Would it be possible to copy exactly the lines from the one containing "Given: Open the テーマ submenu item" to the end of the entries, including both and nothing else?

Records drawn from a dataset
++++++
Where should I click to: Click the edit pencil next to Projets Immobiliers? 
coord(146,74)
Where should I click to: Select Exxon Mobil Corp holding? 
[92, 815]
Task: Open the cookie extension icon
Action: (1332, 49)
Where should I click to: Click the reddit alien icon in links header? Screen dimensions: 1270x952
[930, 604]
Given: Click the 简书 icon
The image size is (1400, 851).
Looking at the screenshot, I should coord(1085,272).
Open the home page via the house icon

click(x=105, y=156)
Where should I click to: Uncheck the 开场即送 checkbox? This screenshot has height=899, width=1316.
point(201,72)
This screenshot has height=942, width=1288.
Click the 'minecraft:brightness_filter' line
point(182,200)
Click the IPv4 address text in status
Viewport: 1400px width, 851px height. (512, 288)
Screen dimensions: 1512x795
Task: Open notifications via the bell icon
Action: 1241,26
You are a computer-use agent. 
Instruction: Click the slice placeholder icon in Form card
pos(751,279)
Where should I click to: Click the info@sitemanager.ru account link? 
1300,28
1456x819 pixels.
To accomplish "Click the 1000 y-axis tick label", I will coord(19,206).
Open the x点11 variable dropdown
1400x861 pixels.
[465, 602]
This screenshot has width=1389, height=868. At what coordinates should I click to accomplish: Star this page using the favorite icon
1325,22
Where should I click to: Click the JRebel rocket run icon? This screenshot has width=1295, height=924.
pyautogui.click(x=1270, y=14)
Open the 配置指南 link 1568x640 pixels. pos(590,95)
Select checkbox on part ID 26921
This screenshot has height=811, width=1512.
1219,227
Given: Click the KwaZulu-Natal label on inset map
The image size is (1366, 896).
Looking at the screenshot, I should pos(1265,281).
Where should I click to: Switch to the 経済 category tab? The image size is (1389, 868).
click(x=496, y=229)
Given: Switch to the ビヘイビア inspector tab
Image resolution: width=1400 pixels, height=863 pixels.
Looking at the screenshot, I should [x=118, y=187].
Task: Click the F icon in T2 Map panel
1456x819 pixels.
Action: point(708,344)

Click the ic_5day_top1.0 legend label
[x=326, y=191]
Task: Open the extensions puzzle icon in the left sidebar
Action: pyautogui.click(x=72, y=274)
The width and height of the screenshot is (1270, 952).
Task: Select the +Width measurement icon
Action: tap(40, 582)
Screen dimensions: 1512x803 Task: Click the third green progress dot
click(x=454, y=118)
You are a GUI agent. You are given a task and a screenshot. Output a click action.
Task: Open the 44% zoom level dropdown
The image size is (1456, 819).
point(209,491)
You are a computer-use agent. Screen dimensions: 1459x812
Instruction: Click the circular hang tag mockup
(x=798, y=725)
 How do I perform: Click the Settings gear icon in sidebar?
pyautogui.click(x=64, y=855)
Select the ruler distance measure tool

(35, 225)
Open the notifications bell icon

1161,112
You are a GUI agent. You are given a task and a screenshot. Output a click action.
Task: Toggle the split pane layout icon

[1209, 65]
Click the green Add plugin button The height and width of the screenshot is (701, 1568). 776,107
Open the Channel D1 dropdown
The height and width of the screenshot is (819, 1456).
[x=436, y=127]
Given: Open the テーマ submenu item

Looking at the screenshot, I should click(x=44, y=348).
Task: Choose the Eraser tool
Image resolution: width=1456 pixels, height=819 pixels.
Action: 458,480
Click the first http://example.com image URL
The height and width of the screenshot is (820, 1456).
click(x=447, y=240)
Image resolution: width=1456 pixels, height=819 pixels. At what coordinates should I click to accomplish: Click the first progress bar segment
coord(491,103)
++++++
EXPECTED ANSWER
Given: Open the テーマ submenu item

Looking at the screenshot, I should click(x=44, y=348).
Task: Choose the Eraser tool
Image resolution: width=1456 pixels, height=819 pixels.
Action: 458,480
Click the first http://example.com image URL
The height and width of the screenshot is (820, 1456).
click(x=447, y=240)
Image resolution: width=1456 pixels, height=819 pixels. At what coordinates should I click to accomplish: Click the first progress bar segment
coord(491,103)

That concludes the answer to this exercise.